══ Extracted data ══
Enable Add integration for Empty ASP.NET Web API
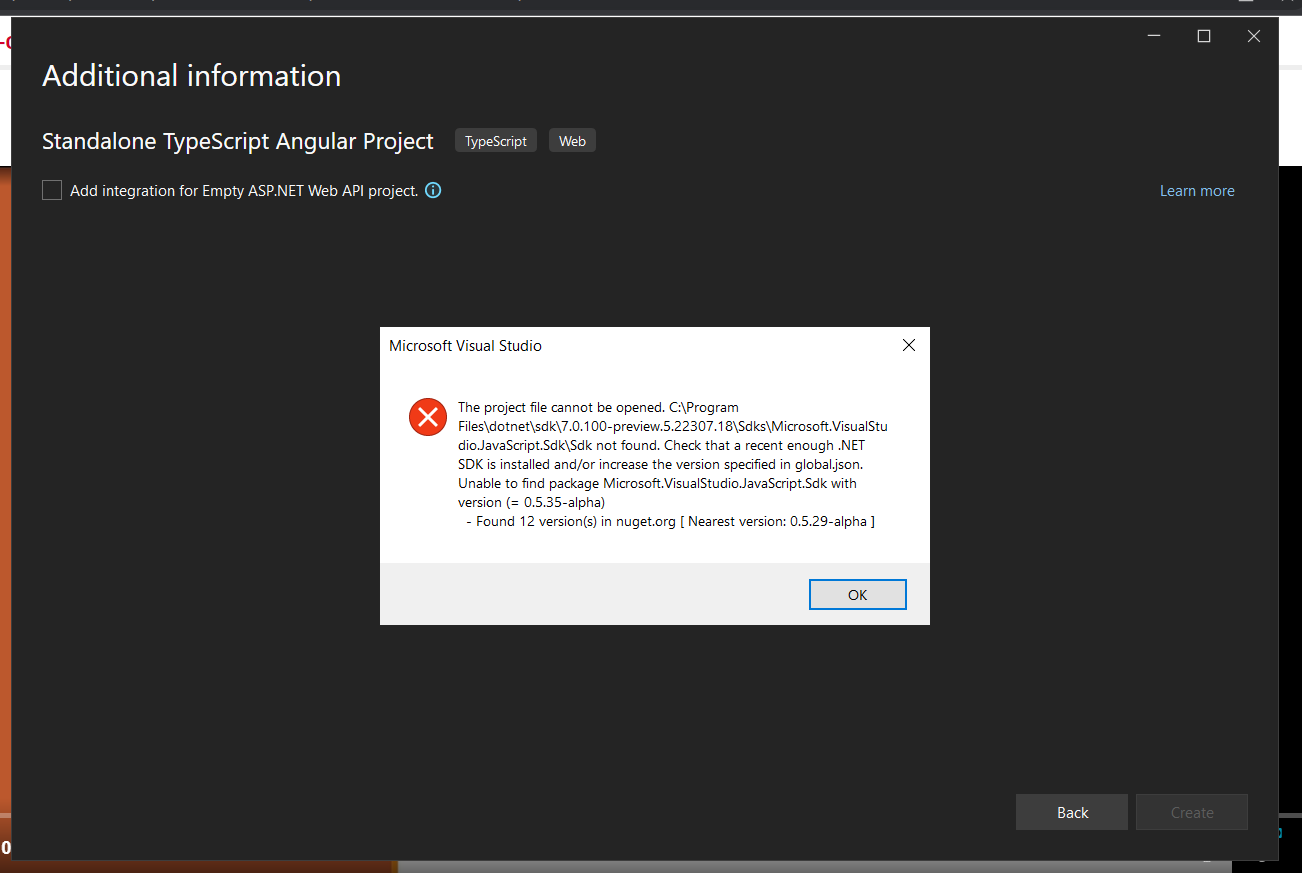The height and width of the screenshot is (888, 1302). [51, 189]
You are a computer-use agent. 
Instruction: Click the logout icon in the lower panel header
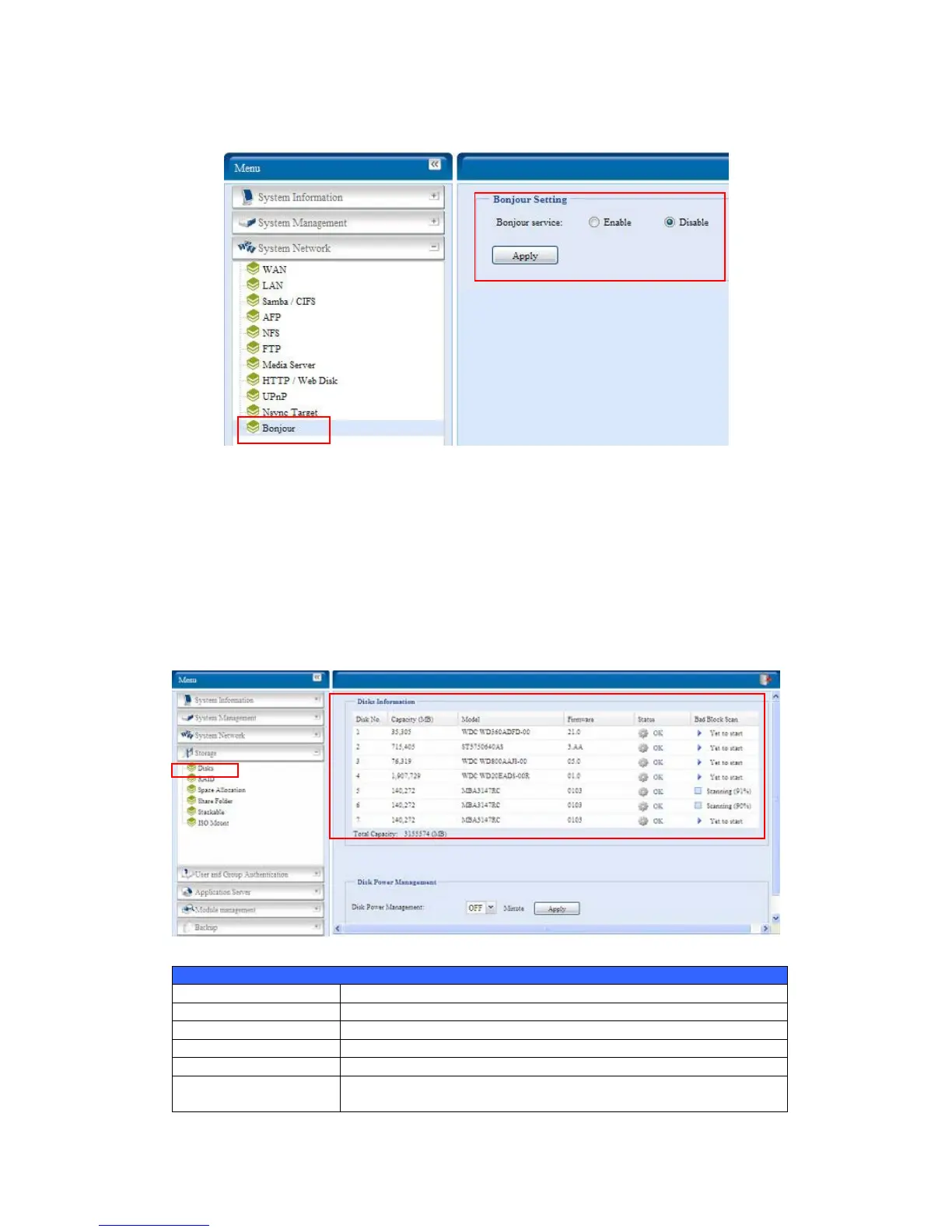765,680
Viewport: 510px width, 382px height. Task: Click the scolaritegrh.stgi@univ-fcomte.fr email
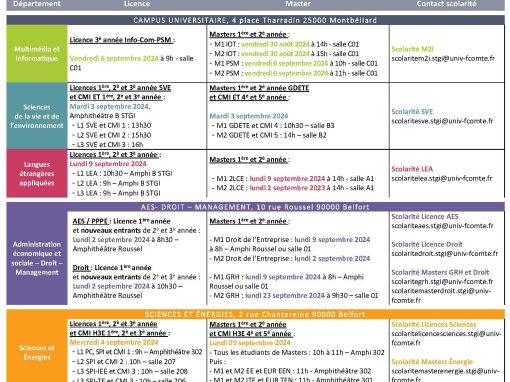tap(442, 282)
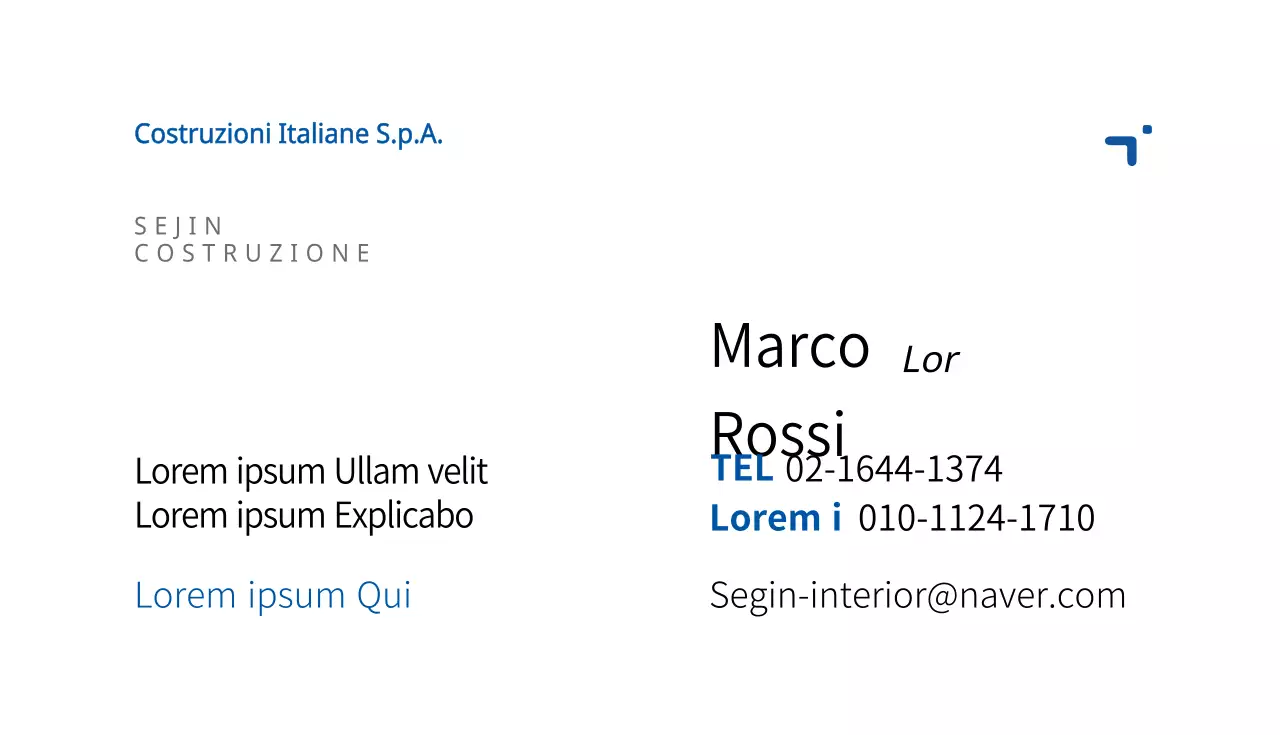Click the blue Lorem ipsum Qui text
The height and width of the screenshot is (735, 1280).
point(273,595)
═══
(What you should do): Copy out every line of the records above word for word, omitting the pictures.

(Solution for this task):
Enable Add integration for Empty ASP.NET Web API
The height and width of the screenshot is (888, 1302). [51, 189]
You are a computer-use agent. 
Instruction: Click the logout icon in the lower panel header
765,680
Viewport: 510px width, 382px height. Task: Click the scolaritegrh.stgi@univ-fcomte.fr email
tap(442, 282)
Click the blue Lorem ipsum Qui text
The height and width of the screenshot is (735, 1280).
point(273,595)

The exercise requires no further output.